Currently this algorithm is incapable of handling copy and rename operations correctly, instead treating them as file creation and deletion actions. This may be resolveable in the future.

Avoiding Index & Working Directory

The working directory and index are never examined or updated during the rebasing process, avoiding disk I/O and invalidating existing builds.

The gitrevise module

Python modules for interacting with git objects used by git-revise(1) – Efficiently update, split, and rearrange git commits.

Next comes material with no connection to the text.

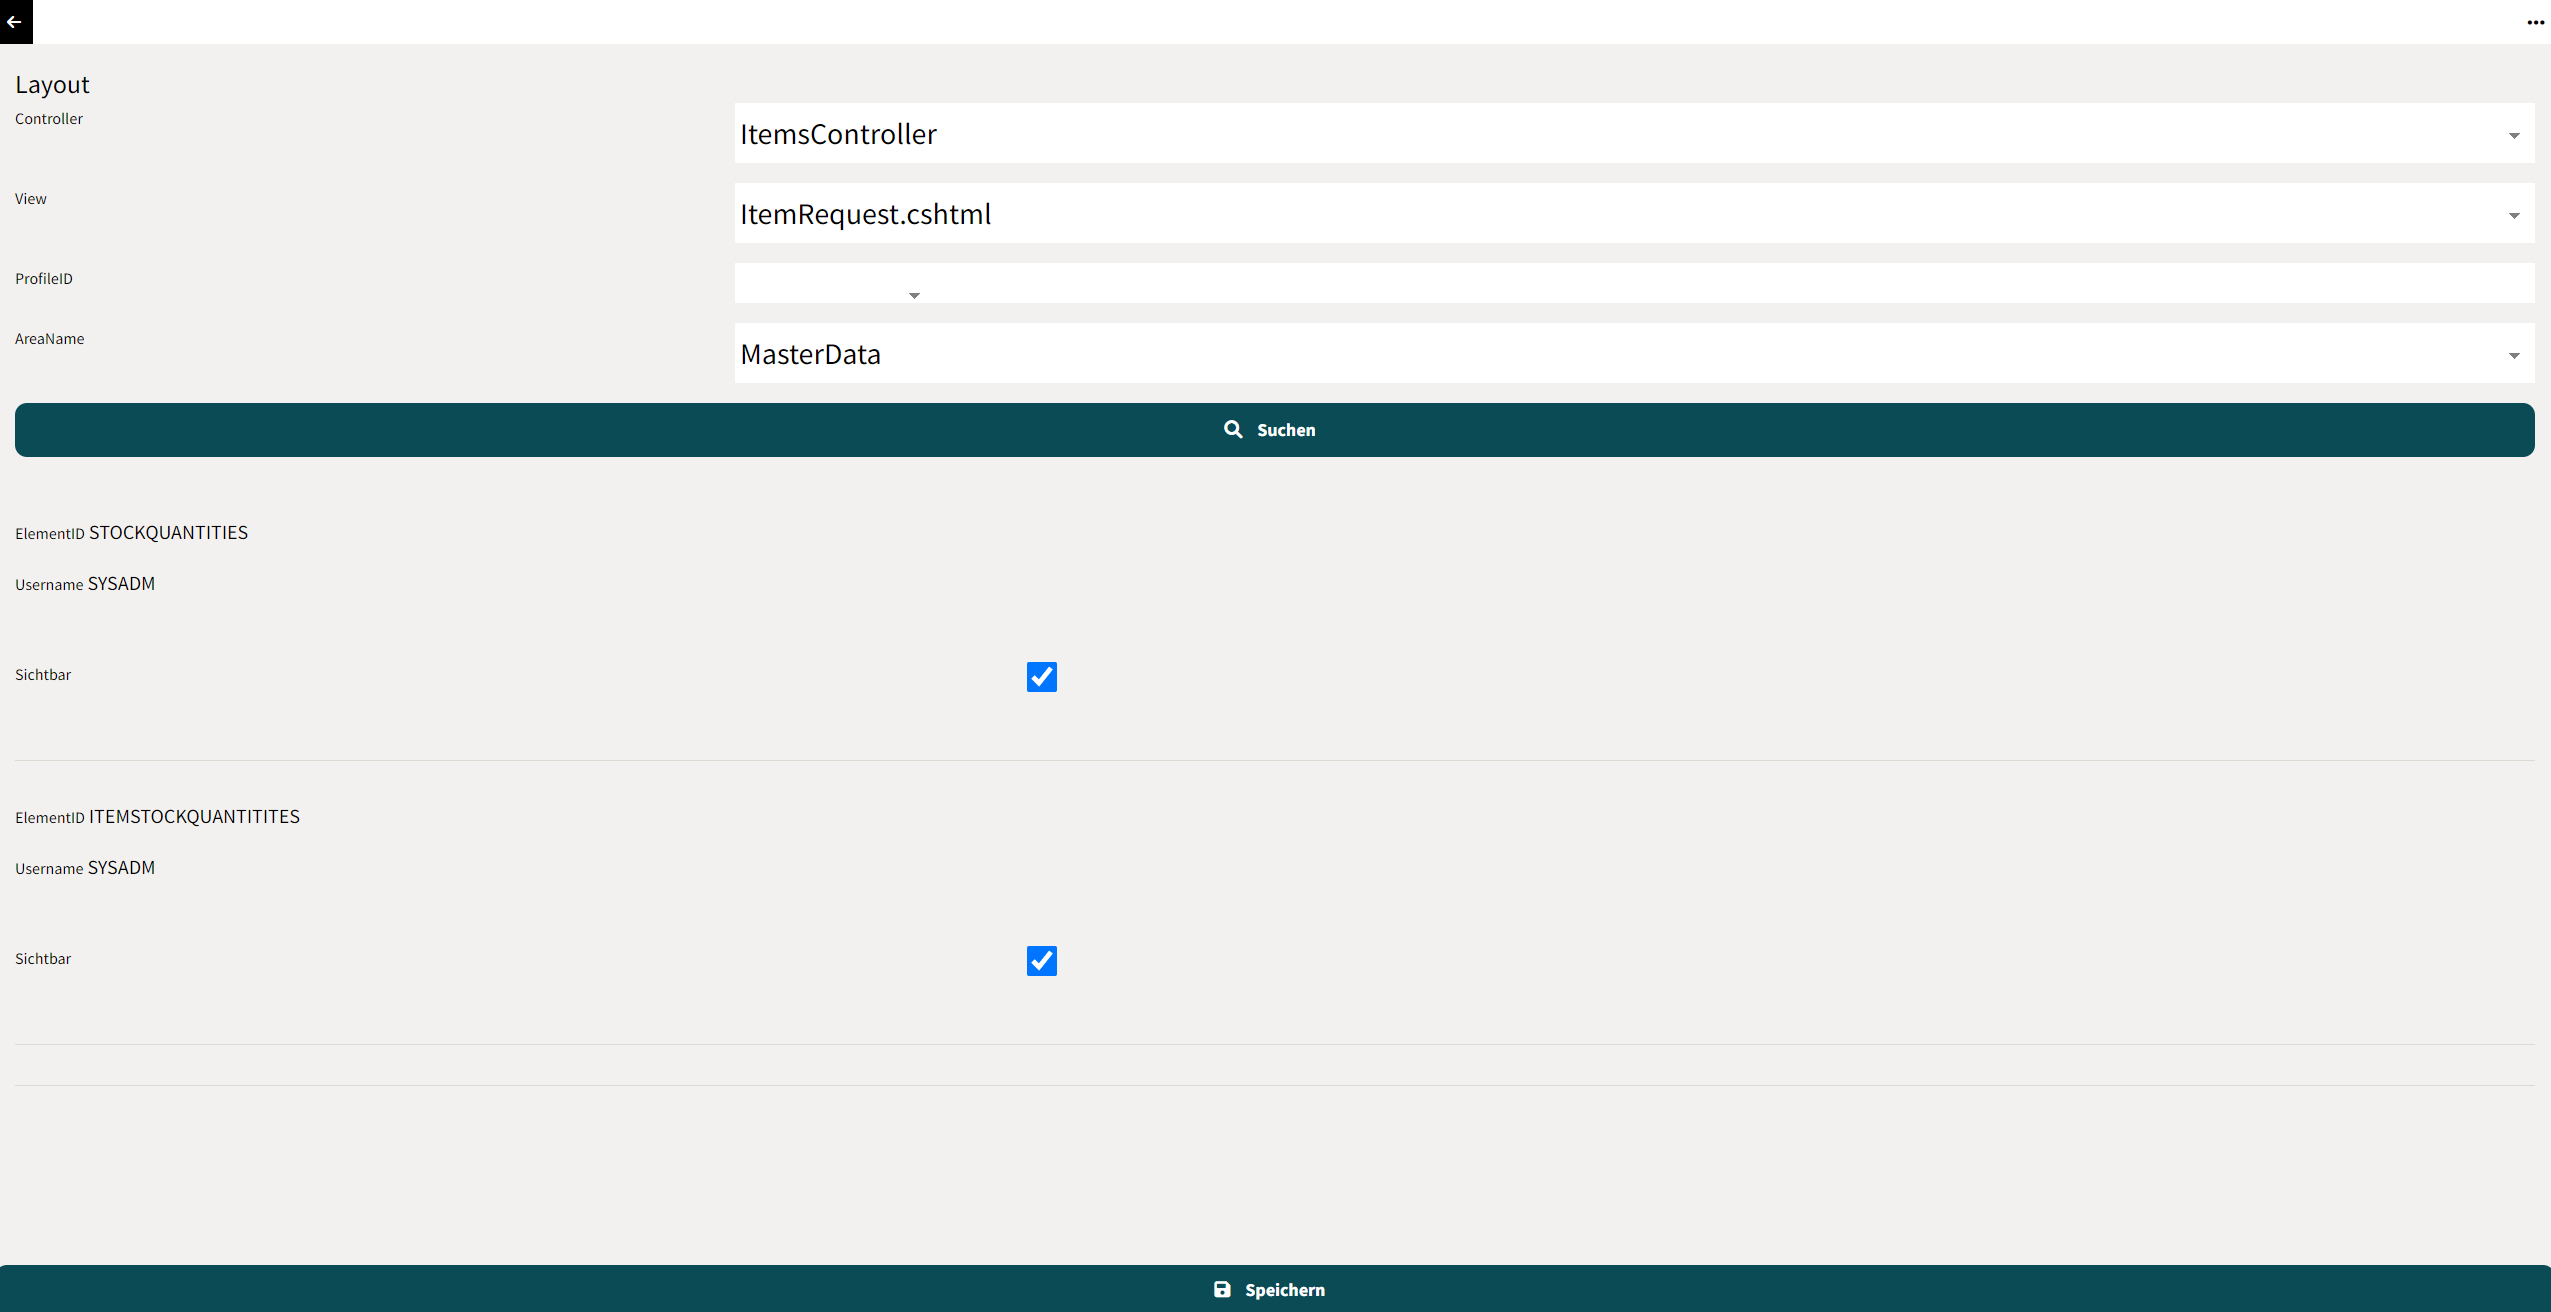2551x1312 pixels.
Task: Click the STOCKQUANTITIES ElementID text
Action: click(168, 532)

merge – Quick in-memory merges

This module contains a basic implementation of an efficient, in-memory 3-way git tree merge. This is used rather than traditional git mechanisms to avoid needing to use the index file format, which can be slow to initialize for large repositories.

The INDEX file for my local mozilla-central checkout, for reference, is 35MB. While this isn’t huge, it takes a perceptable amount of time to read the tree files and generate. This algorithm, on the other hand, avoids looking at unmodified trees and blobs when possible.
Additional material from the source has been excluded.